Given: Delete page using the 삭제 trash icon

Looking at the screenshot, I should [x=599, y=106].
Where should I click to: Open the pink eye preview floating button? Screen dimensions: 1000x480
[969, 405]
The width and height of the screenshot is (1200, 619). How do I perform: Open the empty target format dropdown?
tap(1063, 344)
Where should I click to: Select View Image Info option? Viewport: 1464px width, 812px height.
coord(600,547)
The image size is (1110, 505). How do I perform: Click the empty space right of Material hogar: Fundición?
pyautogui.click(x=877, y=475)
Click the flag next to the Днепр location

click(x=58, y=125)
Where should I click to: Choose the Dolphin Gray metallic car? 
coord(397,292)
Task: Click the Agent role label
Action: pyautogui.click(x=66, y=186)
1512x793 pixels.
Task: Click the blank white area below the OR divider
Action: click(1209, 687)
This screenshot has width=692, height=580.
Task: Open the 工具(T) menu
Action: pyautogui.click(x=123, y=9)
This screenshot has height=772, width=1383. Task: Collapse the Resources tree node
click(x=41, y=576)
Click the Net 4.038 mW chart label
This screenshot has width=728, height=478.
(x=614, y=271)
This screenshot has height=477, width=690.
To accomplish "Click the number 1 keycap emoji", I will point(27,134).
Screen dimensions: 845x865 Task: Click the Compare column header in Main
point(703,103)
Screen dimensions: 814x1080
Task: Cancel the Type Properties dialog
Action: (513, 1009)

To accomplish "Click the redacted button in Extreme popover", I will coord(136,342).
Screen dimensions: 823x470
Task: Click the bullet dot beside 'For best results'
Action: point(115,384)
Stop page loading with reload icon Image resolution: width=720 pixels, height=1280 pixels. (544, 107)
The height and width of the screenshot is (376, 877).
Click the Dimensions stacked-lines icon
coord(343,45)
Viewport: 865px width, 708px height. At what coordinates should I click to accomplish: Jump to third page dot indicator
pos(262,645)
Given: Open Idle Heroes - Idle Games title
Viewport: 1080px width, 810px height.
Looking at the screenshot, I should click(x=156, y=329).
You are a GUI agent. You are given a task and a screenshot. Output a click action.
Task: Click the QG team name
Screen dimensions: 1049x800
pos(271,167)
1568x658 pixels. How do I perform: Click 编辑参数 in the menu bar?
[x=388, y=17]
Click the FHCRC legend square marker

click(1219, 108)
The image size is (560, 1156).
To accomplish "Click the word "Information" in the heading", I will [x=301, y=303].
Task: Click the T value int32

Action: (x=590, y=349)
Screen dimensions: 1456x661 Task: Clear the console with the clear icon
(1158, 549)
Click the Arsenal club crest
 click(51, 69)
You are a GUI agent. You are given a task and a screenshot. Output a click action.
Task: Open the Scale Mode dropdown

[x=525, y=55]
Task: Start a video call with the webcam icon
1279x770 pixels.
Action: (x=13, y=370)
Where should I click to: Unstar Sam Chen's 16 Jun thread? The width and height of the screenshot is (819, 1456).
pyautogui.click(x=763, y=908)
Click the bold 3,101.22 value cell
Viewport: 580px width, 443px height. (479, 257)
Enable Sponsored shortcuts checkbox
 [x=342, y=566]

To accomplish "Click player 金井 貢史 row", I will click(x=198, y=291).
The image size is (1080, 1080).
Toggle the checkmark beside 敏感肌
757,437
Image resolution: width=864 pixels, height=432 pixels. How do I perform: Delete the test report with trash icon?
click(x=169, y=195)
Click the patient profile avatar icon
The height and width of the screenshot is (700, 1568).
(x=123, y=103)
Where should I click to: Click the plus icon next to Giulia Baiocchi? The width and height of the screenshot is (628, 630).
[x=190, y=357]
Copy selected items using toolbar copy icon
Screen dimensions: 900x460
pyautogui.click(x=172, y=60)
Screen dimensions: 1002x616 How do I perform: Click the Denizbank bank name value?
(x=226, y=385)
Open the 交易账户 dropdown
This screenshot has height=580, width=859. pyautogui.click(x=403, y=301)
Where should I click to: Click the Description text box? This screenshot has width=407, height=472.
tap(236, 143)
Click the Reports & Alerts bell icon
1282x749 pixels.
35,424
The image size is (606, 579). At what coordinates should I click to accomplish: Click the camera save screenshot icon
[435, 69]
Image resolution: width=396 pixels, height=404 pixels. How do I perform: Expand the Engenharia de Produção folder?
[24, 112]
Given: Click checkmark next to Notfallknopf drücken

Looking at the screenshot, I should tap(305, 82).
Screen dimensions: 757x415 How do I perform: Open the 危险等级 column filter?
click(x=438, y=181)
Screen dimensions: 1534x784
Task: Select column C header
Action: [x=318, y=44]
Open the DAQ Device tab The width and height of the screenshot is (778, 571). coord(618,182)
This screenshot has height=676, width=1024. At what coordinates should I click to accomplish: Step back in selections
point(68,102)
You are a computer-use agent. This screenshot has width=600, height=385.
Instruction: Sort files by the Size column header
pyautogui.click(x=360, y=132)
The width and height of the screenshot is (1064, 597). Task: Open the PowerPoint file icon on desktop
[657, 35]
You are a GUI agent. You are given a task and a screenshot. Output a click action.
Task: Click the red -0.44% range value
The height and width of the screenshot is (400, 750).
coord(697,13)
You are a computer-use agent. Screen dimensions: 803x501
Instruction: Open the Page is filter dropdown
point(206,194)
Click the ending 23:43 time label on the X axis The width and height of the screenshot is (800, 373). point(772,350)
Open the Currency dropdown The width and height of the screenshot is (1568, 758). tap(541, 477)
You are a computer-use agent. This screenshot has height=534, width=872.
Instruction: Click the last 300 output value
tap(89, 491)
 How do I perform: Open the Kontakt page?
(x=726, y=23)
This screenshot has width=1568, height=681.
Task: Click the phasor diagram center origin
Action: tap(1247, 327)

────────────────

• About this exercise
Copy each line of the listing above that contains the word "computer".

• Your response
You are a computer-use agent. This screenshot has width=600, height=385.
You are a computer-use agent. Screen dimensions: 803x501
You are a computer-use agent. This screenshot has height=534, width=872.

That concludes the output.